Fleischmann/Grypma/Marten/Okkenhaug: Transnational and Historical Perspectives…
October 28th, 2013
E. Flesichmann, S. Grypma, M. Marten, I. M. Okkenhaug, Transnational and Historical Perspectives on Global Health, Welfare and Humanitarianism
Kristiansand: Portal Forlag, 2013
ISBN: 978-82-92712-75-7
This anthology brings together a series of essays on transnational themes and methodological approaches pertaining to the historical study of global health, welfare and humanitarianism. The essays on topics ranging from missions to methods offer a more nuanced understanding of the interconnectedness and evolving nature of global charitable work, as well as its contribution as an historical antecedent of contemporary (secular) notions of ‘global citizenship’ and global health. Written by and about northern Europeans and North Americans interested in transnational knowledge exchanges in Africa, Asia and the Middle East, these essays reflect the complex ways in which both historians and their subjects transverse(d) national, gendered, racial and religious boundaries. Through them, the authors open up new questions about the nature of transnationalism (and transnational research) itself.

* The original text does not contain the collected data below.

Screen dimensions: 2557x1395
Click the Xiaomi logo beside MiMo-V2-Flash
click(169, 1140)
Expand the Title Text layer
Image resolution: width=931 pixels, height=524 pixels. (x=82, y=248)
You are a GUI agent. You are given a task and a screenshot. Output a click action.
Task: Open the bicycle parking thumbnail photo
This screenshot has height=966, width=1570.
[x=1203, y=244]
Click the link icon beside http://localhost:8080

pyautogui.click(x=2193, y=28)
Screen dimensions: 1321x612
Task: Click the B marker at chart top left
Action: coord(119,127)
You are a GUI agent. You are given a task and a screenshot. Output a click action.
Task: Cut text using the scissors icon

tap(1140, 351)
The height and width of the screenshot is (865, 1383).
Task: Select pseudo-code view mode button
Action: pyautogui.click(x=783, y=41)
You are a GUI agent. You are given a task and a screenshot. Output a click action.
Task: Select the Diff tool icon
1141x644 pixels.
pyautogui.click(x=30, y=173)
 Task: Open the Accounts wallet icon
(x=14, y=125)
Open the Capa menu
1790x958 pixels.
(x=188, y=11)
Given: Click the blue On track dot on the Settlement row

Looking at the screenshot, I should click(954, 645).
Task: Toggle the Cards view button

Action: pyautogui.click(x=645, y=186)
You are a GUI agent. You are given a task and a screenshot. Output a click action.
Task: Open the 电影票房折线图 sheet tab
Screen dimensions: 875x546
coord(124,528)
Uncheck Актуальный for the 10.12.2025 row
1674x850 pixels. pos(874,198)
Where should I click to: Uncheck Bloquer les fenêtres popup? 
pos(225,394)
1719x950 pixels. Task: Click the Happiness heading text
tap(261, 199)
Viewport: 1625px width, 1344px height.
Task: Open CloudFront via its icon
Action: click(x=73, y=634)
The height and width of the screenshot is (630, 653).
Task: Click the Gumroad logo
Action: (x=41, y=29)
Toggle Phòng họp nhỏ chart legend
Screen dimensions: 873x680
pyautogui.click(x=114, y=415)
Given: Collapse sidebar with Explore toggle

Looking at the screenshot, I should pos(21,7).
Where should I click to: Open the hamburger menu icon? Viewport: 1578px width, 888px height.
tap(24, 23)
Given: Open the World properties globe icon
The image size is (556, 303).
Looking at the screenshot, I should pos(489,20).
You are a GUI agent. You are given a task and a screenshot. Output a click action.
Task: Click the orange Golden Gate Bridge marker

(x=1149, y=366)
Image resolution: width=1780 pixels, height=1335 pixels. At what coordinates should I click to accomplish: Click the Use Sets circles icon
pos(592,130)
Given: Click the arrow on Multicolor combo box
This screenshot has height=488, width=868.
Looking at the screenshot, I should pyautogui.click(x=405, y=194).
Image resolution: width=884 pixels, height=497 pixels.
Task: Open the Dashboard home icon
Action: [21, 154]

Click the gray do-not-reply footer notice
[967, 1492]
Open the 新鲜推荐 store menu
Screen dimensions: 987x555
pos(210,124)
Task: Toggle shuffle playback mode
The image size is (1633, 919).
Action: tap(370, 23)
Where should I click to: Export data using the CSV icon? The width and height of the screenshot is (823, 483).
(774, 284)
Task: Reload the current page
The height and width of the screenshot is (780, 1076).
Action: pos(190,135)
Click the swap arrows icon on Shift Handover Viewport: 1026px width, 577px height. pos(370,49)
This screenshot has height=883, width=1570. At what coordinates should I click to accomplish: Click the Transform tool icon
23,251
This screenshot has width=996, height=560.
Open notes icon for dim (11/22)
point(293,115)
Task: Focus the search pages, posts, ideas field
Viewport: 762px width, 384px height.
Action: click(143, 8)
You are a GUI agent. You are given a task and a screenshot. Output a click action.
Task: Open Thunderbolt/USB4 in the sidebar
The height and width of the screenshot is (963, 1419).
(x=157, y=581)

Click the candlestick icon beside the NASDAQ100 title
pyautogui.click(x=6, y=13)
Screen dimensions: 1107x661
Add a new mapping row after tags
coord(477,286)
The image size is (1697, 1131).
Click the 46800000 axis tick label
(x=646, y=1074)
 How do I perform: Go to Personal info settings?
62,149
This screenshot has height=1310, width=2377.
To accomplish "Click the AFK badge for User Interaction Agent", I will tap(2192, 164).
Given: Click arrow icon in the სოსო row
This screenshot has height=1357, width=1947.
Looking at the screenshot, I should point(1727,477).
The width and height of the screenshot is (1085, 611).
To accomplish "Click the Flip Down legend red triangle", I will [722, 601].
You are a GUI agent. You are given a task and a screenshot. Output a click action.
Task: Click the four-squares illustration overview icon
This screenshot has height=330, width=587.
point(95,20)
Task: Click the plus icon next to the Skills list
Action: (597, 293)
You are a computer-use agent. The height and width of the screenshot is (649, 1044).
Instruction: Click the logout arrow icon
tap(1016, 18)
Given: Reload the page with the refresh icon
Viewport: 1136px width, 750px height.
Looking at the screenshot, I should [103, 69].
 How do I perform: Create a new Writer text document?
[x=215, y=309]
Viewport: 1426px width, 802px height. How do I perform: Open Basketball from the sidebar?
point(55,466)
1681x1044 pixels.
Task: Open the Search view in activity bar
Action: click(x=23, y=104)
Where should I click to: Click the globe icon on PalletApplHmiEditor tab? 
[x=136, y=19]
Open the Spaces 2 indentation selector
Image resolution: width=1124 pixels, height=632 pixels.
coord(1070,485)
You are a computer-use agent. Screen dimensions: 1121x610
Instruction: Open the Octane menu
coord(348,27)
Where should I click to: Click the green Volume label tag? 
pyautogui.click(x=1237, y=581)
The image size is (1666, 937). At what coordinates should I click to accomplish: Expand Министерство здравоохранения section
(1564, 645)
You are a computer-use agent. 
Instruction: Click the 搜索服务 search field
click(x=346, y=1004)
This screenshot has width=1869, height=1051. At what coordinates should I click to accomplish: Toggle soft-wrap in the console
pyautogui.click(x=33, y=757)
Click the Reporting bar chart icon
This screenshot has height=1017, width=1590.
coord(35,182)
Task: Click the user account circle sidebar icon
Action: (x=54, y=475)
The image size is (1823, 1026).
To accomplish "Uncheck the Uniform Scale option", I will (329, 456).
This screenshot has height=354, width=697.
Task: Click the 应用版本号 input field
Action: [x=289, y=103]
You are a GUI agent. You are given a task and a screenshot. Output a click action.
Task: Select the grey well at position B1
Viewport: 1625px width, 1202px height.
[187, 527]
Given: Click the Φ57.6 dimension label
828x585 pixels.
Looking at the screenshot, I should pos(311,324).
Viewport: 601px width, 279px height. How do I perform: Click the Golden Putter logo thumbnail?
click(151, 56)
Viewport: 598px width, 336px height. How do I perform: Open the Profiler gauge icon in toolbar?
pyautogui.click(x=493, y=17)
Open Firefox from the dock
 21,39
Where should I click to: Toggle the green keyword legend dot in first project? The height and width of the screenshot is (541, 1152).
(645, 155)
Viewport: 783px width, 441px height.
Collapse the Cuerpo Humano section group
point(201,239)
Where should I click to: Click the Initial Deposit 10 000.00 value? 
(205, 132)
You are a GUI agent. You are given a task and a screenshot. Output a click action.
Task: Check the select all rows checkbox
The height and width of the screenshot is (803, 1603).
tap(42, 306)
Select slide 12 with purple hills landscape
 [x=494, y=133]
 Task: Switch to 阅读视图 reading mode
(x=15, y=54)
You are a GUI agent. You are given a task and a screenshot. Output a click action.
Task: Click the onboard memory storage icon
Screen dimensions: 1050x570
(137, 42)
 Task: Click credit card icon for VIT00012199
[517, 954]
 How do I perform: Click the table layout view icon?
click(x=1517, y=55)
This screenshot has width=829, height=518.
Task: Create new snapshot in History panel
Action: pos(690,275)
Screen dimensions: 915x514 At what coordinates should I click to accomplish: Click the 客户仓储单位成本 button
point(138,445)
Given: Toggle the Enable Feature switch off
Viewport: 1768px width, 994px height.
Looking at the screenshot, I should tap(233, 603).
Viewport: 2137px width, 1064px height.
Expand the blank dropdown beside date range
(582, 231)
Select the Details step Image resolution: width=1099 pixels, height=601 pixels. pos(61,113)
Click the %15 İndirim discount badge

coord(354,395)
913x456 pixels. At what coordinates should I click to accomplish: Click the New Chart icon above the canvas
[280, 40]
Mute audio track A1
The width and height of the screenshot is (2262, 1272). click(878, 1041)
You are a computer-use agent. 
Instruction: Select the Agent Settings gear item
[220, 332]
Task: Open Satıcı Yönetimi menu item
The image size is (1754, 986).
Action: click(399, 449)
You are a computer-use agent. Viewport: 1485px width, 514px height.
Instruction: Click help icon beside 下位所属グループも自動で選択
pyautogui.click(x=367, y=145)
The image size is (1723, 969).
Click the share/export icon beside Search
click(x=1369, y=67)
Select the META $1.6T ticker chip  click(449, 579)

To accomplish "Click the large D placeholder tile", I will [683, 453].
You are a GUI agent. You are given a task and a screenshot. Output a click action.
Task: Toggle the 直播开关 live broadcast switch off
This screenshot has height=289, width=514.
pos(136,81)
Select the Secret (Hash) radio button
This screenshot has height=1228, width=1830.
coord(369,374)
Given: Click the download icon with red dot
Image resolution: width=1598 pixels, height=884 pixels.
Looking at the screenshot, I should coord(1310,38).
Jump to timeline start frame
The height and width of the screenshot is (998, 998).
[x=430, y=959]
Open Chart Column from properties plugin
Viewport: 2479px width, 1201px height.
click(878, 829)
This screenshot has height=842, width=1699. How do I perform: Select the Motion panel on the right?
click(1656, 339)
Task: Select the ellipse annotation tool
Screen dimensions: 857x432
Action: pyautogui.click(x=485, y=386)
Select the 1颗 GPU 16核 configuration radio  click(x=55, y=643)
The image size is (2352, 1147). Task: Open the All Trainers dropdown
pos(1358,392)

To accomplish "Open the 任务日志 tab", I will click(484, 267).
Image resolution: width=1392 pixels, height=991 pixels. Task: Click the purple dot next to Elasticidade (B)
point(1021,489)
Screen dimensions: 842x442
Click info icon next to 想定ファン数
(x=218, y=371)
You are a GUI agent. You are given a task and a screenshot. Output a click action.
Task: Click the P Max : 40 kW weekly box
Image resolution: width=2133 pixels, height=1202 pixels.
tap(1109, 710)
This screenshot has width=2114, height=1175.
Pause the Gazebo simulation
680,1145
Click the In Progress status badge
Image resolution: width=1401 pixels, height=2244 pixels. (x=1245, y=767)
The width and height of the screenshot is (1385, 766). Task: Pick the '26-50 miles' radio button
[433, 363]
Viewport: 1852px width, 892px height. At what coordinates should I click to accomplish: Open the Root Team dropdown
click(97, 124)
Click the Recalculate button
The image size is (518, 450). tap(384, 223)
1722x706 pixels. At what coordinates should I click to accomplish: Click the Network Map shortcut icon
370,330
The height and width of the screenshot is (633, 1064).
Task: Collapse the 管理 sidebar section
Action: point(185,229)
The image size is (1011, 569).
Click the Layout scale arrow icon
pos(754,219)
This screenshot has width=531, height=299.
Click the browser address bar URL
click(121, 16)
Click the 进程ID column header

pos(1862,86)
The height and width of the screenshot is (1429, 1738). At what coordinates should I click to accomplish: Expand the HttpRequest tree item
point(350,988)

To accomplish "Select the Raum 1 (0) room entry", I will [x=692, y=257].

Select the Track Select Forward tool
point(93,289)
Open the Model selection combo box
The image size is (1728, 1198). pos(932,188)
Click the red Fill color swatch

Ellen Fleischmann, Sonya Grypma, Michael Marten, Inger Marie Okkenhaug – Introduction
Aeleah Soine – The Motherhouse and its Mission(s): Kaiserswerth and the Convergence of Transnational Nursing Knowledge, 1836-1865
Inger Marie Okkenhaug – Norwegian Nurses, Relief and Welfare in the United States and Middle East, ca. 1880-1915
Pirjo Markkola – Deaconesses Go Transnational: Knowledge Transfer and Deaconess Education in Nineteenth-Century Finland and Sweden
Barbra Mann Wall – Beyond the Imperial Narrative: Catholic Missionary Nursing, Medicine and Knowledge Translation in Sub-Saharan Africa, 1945-1980
Markku Hokkanen – Missions, Nurses and Knowledge Transfer: The Case of Early Colonial Malawi
Helen Sweet – Mission Nursing in the South African Context: The Spread of Knowledge During the Colonial and Apartheid Periods
Ellen L Fleischmann – At Home in the World: Globalizing Domesticity through Home Economics in the Interwar Years
Seija Jalagin – Transnationalising Education for the Benefit of the Nation: Finnish Mission to the Jews in post-World War II Jerusalem
Michael Marten – On Knowing, Knowing Well and Knowing Differently: Historicising Scottish Missions in 19th and Early 20th Century Palestine
Sonya Grypma – Pushing Boundaries: Transnational Approaches to Global Health History
Jonathan Hagood – Foreign Correspondence: International Content in the American Journal of Nursing, 1901-1922
It has been reviewed in:
A review in Literature and Theology is forthcoming (details to be uploaded once published).